TASK OBJECTIVE> Write out the records word for word, from the line containing "coordinates (154, 784)." through the end of the records, with both ends included.
:: RECORDS PROVIDED
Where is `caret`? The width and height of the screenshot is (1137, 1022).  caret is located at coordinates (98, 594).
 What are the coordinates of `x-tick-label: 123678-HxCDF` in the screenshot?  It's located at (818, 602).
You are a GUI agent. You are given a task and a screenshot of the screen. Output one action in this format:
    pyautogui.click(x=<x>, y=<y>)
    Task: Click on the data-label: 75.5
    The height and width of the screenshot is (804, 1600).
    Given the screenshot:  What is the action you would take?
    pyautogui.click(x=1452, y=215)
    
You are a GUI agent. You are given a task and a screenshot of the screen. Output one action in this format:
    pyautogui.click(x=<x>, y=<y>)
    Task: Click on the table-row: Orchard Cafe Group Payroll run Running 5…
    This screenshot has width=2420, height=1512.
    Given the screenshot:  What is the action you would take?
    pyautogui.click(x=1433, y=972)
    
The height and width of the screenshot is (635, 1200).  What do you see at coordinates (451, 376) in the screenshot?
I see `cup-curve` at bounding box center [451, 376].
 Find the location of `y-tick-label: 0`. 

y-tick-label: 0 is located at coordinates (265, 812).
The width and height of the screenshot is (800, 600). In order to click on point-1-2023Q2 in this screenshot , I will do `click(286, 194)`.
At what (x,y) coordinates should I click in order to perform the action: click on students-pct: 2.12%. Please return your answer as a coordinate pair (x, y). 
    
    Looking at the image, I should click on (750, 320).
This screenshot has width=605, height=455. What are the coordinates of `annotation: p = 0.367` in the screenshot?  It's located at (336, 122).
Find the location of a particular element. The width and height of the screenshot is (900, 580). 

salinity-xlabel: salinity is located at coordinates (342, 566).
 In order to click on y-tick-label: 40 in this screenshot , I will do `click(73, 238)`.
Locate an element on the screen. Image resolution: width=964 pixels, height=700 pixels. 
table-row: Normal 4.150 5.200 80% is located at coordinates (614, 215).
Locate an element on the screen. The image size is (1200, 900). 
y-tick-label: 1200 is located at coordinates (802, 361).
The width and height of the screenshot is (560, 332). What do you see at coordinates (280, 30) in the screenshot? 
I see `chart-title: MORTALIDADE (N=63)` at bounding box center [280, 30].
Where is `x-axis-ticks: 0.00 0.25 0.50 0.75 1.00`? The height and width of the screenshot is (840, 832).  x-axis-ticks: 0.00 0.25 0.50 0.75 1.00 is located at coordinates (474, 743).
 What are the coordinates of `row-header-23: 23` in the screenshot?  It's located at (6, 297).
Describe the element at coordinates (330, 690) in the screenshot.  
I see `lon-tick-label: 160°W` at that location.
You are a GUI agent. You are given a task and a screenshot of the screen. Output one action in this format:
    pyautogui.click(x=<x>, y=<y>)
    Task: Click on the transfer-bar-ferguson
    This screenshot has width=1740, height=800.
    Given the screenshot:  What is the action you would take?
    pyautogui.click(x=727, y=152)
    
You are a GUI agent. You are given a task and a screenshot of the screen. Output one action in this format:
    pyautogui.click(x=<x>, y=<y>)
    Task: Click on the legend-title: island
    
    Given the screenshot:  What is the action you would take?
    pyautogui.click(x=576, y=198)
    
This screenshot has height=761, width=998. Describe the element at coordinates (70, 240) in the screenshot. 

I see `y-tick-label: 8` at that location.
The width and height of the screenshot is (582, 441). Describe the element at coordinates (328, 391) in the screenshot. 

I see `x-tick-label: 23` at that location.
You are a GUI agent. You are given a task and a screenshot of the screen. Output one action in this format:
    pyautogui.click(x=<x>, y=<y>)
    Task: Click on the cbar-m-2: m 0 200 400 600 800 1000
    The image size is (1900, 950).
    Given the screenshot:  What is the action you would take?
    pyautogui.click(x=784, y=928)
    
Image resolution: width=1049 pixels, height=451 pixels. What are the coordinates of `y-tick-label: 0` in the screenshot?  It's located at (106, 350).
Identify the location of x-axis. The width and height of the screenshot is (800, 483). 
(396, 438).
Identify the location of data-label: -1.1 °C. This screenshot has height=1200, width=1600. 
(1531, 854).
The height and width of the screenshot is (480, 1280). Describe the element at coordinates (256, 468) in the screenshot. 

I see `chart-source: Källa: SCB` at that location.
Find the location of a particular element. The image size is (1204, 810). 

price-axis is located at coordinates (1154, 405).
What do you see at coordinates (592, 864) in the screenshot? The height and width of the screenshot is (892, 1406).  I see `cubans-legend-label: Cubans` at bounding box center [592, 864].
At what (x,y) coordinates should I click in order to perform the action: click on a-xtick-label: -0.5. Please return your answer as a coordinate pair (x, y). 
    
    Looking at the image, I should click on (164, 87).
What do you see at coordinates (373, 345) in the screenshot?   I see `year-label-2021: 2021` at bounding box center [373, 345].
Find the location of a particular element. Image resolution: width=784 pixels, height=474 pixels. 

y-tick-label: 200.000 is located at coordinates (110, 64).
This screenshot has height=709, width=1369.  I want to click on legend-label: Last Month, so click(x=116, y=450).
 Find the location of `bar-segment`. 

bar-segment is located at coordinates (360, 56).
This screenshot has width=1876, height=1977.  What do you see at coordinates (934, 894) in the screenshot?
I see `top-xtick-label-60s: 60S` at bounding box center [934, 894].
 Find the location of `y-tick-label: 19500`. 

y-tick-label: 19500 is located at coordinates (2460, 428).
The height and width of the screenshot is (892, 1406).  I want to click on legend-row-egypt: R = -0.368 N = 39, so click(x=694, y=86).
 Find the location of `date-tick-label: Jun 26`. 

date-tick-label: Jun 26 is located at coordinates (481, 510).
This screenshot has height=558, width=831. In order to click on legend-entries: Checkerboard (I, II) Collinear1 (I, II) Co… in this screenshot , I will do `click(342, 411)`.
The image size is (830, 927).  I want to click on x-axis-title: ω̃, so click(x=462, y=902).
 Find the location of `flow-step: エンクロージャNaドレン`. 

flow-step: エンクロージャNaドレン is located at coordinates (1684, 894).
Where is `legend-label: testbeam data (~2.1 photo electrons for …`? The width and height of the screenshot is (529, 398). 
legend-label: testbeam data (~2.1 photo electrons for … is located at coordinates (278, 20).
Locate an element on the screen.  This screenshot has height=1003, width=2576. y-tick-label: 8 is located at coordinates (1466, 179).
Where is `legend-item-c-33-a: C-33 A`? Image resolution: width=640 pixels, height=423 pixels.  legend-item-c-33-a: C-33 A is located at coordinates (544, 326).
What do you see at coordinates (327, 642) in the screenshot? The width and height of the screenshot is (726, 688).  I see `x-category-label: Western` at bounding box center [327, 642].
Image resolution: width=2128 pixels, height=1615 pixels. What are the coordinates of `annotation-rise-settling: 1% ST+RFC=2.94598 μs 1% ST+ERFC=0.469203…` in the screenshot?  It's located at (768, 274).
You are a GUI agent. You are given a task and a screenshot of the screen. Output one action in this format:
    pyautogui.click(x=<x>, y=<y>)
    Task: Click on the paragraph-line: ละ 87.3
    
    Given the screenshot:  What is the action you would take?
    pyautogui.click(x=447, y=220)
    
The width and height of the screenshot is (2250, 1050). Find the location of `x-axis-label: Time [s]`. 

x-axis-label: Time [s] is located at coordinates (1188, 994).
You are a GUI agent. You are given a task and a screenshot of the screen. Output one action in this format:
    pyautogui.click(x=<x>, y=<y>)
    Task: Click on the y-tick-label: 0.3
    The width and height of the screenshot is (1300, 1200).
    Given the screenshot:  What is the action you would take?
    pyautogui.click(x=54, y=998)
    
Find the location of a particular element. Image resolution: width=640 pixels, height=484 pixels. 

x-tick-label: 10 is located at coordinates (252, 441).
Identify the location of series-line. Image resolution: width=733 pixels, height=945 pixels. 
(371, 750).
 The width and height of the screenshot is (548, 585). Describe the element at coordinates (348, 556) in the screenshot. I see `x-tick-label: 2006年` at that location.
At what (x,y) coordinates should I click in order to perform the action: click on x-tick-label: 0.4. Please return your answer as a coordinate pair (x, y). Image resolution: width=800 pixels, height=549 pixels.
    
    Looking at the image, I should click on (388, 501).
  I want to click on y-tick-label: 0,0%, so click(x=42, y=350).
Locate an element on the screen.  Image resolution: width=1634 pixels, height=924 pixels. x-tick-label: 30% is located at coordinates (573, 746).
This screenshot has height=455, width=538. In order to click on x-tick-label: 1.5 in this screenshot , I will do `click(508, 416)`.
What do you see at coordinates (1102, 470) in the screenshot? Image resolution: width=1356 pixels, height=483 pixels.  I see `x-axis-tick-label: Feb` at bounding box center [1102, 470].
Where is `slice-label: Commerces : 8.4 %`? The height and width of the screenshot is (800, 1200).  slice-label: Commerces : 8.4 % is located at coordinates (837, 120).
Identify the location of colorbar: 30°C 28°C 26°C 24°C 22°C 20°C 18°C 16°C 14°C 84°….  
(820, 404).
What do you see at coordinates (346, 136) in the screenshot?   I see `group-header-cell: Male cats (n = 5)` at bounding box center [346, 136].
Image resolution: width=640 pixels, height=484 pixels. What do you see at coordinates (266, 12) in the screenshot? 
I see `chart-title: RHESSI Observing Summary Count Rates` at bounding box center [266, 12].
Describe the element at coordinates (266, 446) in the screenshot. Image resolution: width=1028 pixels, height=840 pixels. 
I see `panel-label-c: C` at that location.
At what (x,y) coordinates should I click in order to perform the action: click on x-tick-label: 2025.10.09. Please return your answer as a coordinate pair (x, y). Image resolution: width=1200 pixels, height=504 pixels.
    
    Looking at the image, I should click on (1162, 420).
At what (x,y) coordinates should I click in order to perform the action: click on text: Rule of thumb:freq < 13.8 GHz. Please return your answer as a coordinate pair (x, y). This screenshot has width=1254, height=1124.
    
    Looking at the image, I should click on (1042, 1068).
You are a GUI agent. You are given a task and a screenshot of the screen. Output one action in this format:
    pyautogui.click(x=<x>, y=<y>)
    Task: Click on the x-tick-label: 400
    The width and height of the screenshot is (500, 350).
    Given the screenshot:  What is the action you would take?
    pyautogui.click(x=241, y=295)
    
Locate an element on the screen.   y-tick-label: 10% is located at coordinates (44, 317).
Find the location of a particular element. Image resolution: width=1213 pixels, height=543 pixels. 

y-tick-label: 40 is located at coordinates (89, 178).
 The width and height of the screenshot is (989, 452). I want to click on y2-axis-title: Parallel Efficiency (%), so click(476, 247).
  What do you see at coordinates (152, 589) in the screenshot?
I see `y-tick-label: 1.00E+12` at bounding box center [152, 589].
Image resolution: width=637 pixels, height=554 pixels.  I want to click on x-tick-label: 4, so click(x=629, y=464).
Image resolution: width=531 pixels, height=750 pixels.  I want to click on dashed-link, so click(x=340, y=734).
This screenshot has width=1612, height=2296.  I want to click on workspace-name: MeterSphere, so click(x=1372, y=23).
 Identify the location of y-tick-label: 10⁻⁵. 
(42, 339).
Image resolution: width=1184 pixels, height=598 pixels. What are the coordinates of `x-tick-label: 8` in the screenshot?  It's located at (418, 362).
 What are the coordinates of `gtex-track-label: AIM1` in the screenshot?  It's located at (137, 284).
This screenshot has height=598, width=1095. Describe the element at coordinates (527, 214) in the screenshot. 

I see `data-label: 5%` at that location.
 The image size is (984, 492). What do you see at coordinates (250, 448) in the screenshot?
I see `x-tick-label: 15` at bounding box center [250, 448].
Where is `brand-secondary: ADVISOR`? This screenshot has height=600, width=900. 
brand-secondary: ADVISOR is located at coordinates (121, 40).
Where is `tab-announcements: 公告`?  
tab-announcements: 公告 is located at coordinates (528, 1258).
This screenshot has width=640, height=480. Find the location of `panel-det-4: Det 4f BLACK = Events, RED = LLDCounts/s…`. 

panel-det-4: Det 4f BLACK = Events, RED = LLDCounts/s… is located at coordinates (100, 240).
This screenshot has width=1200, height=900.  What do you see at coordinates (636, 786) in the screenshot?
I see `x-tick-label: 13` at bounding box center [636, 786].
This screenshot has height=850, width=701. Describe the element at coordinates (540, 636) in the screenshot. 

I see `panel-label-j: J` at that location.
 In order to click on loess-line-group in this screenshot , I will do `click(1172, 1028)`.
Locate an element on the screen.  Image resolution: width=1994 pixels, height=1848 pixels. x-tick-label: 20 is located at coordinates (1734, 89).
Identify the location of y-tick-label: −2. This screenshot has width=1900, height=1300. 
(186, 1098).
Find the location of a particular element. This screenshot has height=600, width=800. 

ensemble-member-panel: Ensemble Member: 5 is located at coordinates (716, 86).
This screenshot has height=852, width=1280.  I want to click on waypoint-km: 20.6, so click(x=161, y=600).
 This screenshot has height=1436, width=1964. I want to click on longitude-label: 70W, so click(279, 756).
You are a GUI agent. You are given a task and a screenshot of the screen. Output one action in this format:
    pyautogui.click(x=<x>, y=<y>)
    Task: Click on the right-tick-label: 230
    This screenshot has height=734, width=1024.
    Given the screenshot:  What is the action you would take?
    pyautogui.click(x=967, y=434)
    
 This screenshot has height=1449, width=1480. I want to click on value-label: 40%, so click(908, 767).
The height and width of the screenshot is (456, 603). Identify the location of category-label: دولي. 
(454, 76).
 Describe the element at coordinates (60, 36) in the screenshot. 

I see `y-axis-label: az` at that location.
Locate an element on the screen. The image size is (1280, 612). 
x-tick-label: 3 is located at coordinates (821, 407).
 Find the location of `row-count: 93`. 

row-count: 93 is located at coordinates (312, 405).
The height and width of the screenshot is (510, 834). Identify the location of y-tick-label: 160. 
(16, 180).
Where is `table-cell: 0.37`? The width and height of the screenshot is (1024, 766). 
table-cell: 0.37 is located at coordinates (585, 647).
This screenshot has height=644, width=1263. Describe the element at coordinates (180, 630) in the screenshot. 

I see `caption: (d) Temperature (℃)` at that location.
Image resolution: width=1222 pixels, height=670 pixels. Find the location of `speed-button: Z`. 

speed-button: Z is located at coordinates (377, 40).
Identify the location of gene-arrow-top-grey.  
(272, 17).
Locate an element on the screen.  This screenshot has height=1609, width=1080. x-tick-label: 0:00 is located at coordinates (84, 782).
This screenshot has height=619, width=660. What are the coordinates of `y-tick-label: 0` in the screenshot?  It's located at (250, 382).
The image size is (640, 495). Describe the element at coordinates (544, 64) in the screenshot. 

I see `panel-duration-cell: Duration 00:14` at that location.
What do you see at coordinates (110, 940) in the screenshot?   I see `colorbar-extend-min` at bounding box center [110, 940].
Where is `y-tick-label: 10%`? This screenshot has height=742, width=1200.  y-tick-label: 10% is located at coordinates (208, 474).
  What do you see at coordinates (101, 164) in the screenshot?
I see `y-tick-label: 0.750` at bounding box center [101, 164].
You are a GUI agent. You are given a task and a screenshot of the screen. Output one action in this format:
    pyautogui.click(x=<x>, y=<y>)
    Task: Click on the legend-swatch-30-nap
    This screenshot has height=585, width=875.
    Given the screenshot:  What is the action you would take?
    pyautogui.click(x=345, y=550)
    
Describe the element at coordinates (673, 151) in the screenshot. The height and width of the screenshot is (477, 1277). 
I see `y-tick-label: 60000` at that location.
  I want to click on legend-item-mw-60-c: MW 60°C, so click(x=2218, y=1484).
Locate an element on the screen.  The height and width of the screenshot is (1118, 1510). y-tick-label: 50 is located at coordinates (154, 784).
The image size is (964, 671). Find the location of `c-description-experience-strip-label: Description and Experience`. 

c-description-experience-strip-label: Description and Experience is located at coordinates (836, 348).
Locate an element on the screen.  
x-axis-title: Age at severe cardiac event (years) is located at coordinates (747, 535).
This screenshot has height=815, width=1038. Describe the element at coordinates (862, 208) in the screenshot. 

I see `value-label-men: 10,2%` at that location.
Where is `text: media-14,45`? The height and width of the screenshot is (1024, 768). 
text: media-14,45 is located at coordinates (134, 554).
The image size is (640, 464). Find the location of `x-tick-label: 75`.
::::
ANSWER SECTION>
Locate an element on the screen.  The height and width of the screenshot is (1118, 1510). y-tick-label: 50 is located at coordinates (154, 784).
The image size is (964, 671). Find the location of `c-description-experience-strip-label: Description and Experience`. 

c-description-experience-strip-label: Description and Experience is located at coordinates (836, 348).
Locate an element on the screen.  
x-axis-title: Age at severe cardiac event (years) is located at coordinates (747, 535).
This screenshot has height=815, width=1038. Describe the element at coordinates (862, 208) in the screenshot. 

I see `value-label-men: 10,2%` at that location.
Where is `text: media-14,45`? The height and width of the screenshot is (1024, 768). 
text: media-14,45 is located at coordinates (134, 554).
The image size is (640, 464). Find the location of `x-tick-label: 75`.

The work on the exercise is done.